━━ Document extract

We do not recommend using a traditional antivirus suite.

A security app cannot simply protect against known “viruses.” Malware comes in various encrypted forms, disguised as trustworthy programs, and can wreak havoc once opened. Antivirus companies try to outsmart these encryption services by constantly updating their detection systems. Still, they cannot keep up with the ever-evolving tactics of malware creators who are determined to break through.

Here’s a quick explanation of some important terms: “Malware” refers to any software that causes harm or unintended effects when it runs on your computer. On the other hand, “antivirus” is an older term that software makers still use, even though viruses, Trojan horses, and worms were the big threats in the 1990s and early 2000s. While technically all viruses are a type of malware, not all malware is a virus.

There are several reasons why you should not install a full antivirus suite from a well-known brand just to be safe.

  • Vulnerabilities: The way antivirus apps provide protection can be problematic due to their need for high access privileges. This means that when the app is insecure or malfunctioning, it can become a liability as it has significant control over the system. Even major antivirus vendors like Symantec Norton and Kaspersky have experienced critical vulnerabilities.
  • Performance: Antivirus software is known for its negative impact on computer performance. It can slow down the computer, interfere with other apps like Firefox and Chrome browsers, and cause distractions with frequent reminders and subscription or update offers. Additionally, it may install insecure browser extensions without clear permission from the user.
  • Privacy: Regarding antivirus software, free options often come with privacy concerns. These apps may collect data about your computer usage and sell your private browsing information. Additionally, they may install browser extensions that compromise your security and add unwanted advertisements to your email signature. Investing in good, paid security software is important to avoid these issues.

Most people don’t need traditional antivirus software due to these reasons.


Windows Defender is mostly good enough.

━━━━
━━ Excerpted records

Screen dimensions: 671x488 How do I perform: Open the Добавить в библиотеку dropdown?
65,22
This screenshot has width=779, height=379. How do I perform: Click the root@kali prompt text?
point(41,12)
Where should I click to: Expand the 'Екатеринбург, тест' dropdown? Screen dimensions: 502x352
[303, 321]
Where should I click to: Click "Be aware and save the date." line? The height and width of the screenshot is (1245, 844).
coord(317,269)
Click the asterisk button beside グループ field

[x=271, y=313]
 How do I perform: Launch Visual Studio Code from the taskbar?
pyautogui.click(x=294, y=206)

━━━━
━━ Excerpted records

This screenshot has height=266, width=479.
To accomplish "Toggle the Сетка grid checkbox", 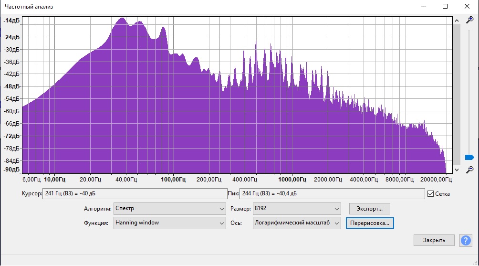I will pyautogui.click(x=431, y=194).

━━━━

* [Explore the material]:
1 > In the antivirus text, which major antivirus vendors are named as having had critical vulnerabilities?
2 > Carry on the antivirus text past its last line, "Windows Defender is mostly good enough."
The rows are separate from the antivirus text.

* [Answers provided]:
1 > Symantec Norton and Kaspersky.

2 >
If you’re using Windows 10, you don’t need to install an antivirus or anti-malware software because Windows Defender is already installed and enabled by default. In December 2019, Windows Defender received a recommendation from the AV-Test Institute’s independent testing and was rated almost perfect in performance.

Windows Defender is pre-installed on Windows 10 and created by the company that developed the operating system. As a result, it doesn’t try to sell you subscriptions or use certificate trickery to provide comprehensive protection for your system. It won’t install browser extensions or plug-ins for other apps without your permission. However, malware makers often target Windows Defender first, so it’s important to take extra precautions, such as using official app stores and avoiding downloading questionable free versions of paid software. Following these tips can protect you from the most harmful Defender-defeating malware.

In September 2019, Windows Defender was criticized by AV-Test for its inability to detect certain zero-day malware attacks. However, in December of the same year, Windows Defender regained its reputation by resolving real-world testing issues and successfully detecting 100% of the attacks. Windows Defender consistently performs as well as any paid third-party antivirus software in lab tests. In May 2017, when a significant vulnerability was identified in Windows Defender, Microsoft took swift action by releasing a patch on Monday evening following a Friday night disclosure.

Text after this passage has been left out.